The Financial Times found that the slower the website, the lower the subscription renewal rate. There was also a negative impact on advertising revenues. “When it comes to the speed,” the authors noted, “even one second can mean hundreds of thousands — if not millions — of revenue either gained or lost.”

Ronan Cremin, writing for mobiForge in April 2016, referenced an Alexa study which found that the top ten sites on the web are significantly lighter than other sites. The study showed that while page size for the top sites rose until 2014, after that the size began to drop substantially, as the page size for other sites continued to quickly grow.

Learning Opportunities

When GQ magazine reduced its page load time from 7 seconds to 1.5, unique visitors rose from 6 million to 11 million in one month. A 2015 study by Radware stated that “a site that loads in 3 seconds experiences 22 percent fewer page views, a 50 percent higher bounce rate, and a 22 percent fewer conversions than a site that loads in 1 second, while a site that loads in 5 seconds experiences 35 percent fewer page views, a 105 percent higher bounce rate, and 38 percent fewer conversions.”

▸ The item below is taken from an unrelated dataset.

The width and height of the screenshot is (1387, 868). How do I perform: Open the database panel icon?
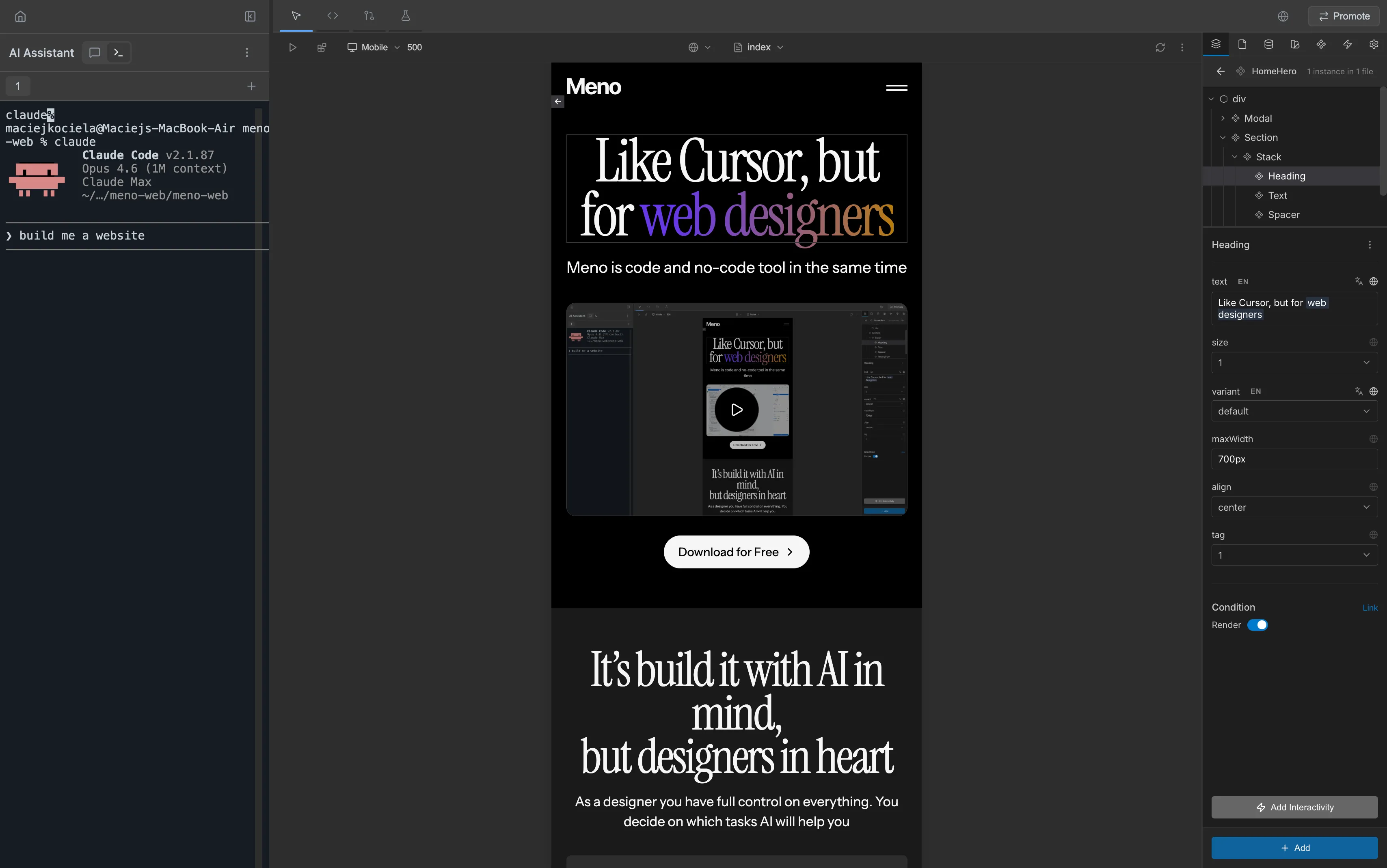[1268, 44]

Google discovered that even a 400 millisecond delay had a significant impact on revenue. (That’s less than half a second.) “We had a similar experience at Amazon.com,” Greg Linden states. “In A/B tests, we tried delaying the page in increments of 100 milliseconds and found that even very small delays would result in substantial and costly drops in revenue.”

When an engineer came to Jeff Bezos (founder of Amazon and owner of Washington Post) and told him that he could reduce page load times for the Washington Post website to 2 seconds, Bezos’ response was that this was not enough, that they needed to be thinking in milliseconds. When a programmer brought an early version of Gmail to show to Larry Page (founder of Google), Page’s response was that it was taking 600 milliseconds to load and that that was too slow.

The minds that are truly focused on customer experience are thinking in milliseconds. Speed, simplicity and usefulness are the defining characteristics of great web brands.